Some of the default chain properties are:

- ``be``
- ``to``
- ``when``
- ``have``
- ...

Use the ``chainproperty`` decorator like the following to build your own *chain*:

.. code:: python

   from sure import chainproperty, assertion


   class Foo:
       magic = 42


   @chainproperty
   def having(self):
       return self


   @chainproperty
   def implement(self):
       return self


   @assertion
   def attribute(self, name):
       has_it = hasattr(self.obj, name)
       if self.negative:
           assert not has_it, 'Expected was that object {0} does not have attr {1}'.format(
               self.obj, name)
       else:
           assert has_it, 'Expected was that object {0} has attr {1}'.format(
               self.obj, name)

   # Build awesome assertion chains
   expect(Foo).having.attribute('magic')
   Foo.doesnt.implement.attribute('nomagic')

Use custom assertion messages with ``ensure``
---------------------------------------------

With the ``ensure`` context manager *sure* provides an easy to use way to override the ``AssertionError`` message raised by ``sure``'s assertion methods.
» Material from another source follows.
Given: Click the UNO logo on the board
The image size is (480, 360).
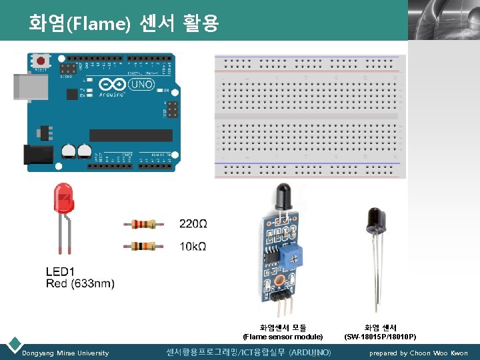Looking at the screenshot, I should (142, 85).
See the following example:

.. code:: python

    import sure

    name = myapi.do_something_that_returns_string()

    with sure.ensure('the return value actually looks like: {0}', name):
        name.should.contain('whatever')


In case ``name`` does not contain the string ``whatever`` it will raise an ``AssertionError`` exception
with the message *the return value actually looks like: <NAME>* (where *<NAME>* would be the actual value of the variable ``name``) instead of *sure*'s default error message in that particular case.

Only ``AssertionError`` exceptions are re-raised by ``sure.ensure()`` with the custom provided message. Every other exception will be ignored and handled as expected.